Task to complete: Please copy the data below without changes, starting at the line containing "At what coordinates should I click to accomplish: Open the red" and ending at the line containing "click(x=212, y=44)".

-- Recorded data start --

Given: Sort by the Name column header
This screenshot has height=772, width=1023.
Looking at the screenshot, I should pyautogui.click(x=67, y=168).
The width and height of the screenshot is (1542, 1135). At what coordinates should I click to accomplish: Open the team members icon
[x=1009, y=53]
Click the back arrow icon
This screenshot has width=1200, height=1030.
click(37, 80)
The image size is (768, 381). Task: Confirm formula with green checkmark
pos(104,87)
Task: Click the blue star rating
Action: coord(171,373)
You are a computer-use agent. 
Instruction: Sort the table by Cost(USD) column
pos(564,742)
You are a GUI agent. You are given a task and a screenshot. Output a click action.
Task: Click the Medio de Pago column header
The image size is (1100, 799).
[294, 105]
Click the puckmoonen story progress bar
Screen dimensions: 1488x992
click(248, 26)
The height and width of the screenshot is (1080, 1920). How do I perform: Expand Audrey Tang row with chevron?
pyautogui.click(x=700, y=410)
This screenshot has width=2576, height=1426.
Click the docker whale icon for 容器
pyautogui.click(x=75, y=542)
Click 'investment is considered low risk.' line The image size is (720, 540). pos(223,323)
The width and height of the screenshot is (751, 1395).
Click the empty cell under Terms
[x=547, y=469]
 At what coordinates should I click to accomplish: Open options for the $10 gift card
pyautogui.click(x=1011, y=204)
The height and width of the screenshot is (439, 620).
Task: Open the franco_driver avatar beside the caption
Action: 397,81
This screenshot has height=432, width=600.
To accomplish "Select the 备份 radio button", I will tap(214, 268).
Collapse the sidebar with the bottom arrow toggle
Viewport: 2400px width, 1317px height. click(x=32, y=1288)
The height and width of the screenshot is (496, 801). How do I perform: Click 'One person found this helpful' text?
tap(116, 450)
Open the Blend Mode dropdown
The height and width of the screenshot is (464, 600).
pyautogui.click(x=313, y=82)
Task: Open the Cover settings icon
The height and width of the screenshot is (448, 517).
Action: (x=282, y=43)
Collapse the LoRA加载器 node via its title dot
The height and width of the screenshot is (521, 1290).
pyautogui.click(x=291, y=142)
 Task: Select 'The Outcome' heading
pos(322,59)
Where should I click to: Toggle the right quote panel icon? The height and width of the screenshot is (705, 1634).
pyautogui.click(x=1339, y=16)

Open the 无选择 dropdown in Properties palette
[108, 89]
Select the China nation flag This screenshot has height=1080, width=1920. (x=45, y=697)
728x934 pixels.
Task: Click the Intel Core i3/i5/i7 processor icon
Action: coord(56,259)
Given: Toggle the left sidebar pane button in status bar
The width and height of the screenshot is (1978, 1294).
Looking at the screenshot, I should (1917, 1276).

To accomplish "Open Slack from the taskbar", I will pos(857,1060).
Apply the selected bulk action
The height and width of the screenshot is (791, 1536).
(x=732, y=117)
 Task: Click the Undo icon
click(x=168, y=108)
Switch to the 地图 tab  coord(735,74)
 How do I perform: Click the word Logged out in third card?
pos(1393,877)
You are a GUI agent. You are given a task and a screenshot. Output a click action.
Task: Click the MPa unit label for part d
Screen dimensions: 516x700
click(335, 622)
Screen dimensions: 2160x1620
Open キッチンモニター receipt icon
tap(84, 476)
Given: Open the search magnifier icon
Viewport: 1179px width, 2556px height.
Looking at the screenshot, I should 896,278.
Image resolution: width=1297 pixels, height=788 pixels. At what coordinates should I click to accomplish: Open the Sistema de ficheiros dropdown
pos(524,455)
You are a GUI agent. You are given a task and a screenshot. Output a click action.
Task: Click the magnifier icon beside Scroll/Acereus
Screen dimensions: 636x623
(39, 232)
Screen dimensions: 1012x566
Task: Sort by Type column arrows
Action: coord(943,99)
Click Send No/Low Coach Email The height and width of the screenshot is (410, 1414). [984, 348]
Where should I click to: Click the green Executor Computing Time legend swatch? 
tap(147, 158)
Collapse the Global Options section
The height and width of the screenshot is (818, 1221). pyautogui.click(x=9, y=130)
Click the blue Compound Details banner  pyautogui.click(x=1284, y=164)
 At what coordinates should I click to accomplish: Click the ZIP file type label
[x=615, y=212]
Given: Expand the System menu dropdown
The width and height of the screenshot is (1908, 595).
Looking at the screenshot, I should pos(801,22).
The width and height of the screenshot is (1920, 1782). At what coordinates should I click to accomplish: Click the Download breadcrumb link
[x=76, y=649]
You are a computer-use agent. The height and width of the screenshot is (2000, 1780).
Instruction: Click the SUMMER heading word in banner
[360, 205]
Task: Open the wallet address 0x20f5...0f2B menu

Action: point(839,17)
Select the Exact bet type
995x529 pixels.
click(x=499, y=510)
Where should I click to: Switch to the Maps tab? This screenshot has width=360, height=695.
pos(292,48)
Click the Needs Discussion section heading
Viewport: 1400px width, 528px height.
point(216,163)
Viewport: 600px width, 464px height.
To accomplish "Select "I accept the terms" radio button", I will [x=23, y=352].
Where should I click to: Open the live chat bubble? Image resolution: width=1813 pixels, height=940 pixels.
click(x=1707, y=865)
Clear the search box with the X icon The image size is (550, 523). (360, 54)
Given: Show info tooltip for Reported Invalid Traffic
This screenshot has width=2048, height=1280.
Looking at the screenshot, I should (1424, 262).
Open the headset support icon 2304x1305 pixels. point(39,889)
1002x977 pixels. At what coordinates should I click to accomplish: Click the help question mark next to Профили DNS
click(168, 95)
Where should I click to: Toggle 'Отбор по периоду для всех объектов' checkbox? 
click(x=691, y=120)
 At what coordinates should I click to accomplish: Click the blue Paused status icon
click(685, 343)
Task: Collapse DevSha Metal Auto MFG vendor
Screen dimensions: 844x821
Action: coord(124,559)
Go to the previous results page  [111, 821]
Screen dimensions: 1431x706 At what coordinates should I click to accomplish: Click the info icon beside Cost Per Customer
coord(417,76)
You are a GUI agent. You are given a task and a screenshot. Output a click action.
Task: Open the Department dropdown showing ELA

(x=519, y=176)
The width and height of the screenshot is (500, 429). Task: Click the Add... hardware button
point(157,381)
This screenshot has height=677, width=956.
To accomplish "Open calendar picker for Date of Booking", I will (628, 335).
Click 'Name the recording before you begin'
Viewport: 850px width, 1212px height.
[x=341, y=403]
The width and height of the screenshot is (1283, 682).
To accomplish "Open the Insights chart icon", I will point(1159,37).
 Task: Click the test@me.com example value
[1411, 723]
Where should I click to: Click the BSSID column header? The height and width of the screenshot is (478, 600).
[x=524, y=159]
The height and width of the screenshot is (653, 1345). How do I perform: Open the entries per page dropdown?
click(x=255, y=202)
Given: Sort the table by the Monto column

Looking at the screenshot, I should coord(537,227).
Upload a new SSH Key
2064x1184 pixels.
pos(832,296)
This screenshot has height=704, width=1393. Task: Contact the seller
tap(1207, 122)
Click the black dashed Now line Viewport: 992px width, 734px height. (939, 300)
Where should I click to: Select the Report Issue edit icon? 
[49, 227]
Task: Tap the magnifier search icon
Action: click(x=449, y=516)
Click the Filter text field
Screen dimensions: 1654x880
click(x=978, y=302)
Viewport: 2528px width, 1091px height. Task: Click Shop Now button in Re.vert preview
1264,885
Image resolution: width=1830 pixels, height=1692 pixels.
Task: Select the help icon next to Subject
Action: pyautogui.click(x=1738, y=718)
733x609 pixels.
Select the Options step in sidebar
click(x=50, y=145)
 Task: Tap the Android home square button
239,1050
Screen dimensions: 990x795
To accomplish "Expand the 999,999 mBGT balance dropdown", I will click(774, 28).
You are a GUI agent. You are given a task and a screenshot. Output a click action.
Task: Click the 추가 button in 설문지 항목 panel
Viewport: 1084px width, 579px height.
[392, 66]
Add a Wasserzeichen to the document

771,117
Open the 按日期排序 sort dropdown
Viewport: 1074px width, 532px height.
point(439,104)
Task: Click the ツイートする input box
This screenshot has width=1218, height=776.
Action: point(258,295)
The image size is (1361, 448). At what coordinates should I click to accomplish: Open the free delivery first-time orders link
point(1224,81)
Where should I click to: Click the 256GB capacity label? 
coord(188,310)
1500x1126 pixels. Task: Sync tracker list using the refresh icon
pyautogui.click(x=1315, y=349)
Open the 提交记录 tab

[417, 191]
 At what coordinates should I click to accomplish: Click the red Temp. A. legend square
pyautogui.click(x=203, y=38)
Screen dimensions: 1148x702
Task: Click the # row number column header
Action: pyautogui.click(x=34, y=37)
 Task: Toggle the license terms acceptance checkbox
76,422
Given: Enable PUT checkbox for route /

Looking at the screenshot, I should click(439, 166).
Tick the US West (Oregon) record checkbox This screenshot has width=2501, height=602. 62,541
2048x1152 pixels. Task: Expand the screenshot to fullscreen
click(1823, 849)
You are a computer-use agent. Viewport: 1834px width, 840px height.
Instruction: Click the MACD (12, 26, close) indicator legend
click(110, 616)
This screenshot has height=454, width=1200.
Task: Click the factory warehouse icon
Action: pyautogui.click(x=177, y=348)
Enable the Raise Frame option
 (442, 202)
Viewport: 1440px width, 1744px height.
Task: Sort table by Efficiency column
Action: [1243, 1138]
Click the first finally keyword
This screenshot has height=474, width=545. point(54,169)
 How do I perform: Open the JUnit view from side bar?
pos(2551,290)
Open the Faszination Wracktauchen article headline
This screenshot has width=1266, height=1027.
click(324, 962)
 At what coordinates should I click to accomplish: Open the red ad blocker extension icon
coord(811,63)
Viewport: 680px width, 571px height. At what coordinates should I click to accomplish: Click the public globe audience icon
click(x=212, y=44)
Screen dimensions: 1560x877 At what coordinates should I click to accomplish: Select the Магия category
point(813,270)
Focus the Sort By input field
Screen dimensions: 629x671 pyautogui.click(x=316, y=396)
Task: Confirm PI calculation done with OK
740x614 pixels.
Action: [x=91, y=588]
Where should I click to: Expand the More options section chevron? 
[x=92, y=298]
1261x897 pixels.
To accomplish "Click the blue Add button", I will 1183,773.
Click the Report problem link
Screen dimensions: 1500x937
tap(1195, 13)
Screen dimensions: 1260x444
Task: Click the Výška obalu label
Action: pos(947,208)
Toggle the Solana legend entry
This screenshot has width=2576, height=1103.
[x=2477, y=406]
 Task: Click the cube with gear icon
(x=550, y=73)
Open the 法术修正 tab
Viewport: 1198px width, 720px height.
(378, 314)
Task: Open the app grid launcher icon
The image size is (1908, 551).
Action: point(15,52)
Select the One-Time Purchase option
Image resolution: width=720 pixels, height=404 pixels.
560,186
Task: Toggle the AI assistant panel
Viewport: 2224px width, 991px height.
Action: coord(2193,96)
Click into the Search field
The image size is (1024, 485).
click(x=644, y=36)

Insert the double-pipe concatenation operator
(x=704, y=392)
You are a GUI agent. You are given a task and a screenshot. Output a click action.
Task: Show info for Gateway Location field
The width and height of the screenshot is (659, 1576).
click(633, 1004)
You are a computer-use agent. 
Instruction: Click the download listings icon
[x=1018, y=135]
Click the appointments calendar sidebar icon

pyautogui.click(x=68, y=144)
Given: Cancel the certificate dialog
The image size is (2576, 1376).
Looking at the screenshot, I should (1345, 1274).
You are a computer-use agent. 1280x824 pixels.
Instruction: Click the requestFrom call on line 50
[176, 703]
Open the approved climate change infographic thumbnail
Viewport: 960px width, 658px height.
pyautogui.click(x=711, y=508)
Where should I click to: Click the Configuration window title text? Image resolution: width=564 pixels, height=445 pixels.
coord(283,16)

-- Recorded data end --

Solution below:
 At what coordinates should I click to accomplish: Open the red ad blocker extension icon
coord(811,63)
Viewport: 680px width, 571px height. At what coordinates should I click to accomplish: Click the public globe audience icon
click(x=212, y=44)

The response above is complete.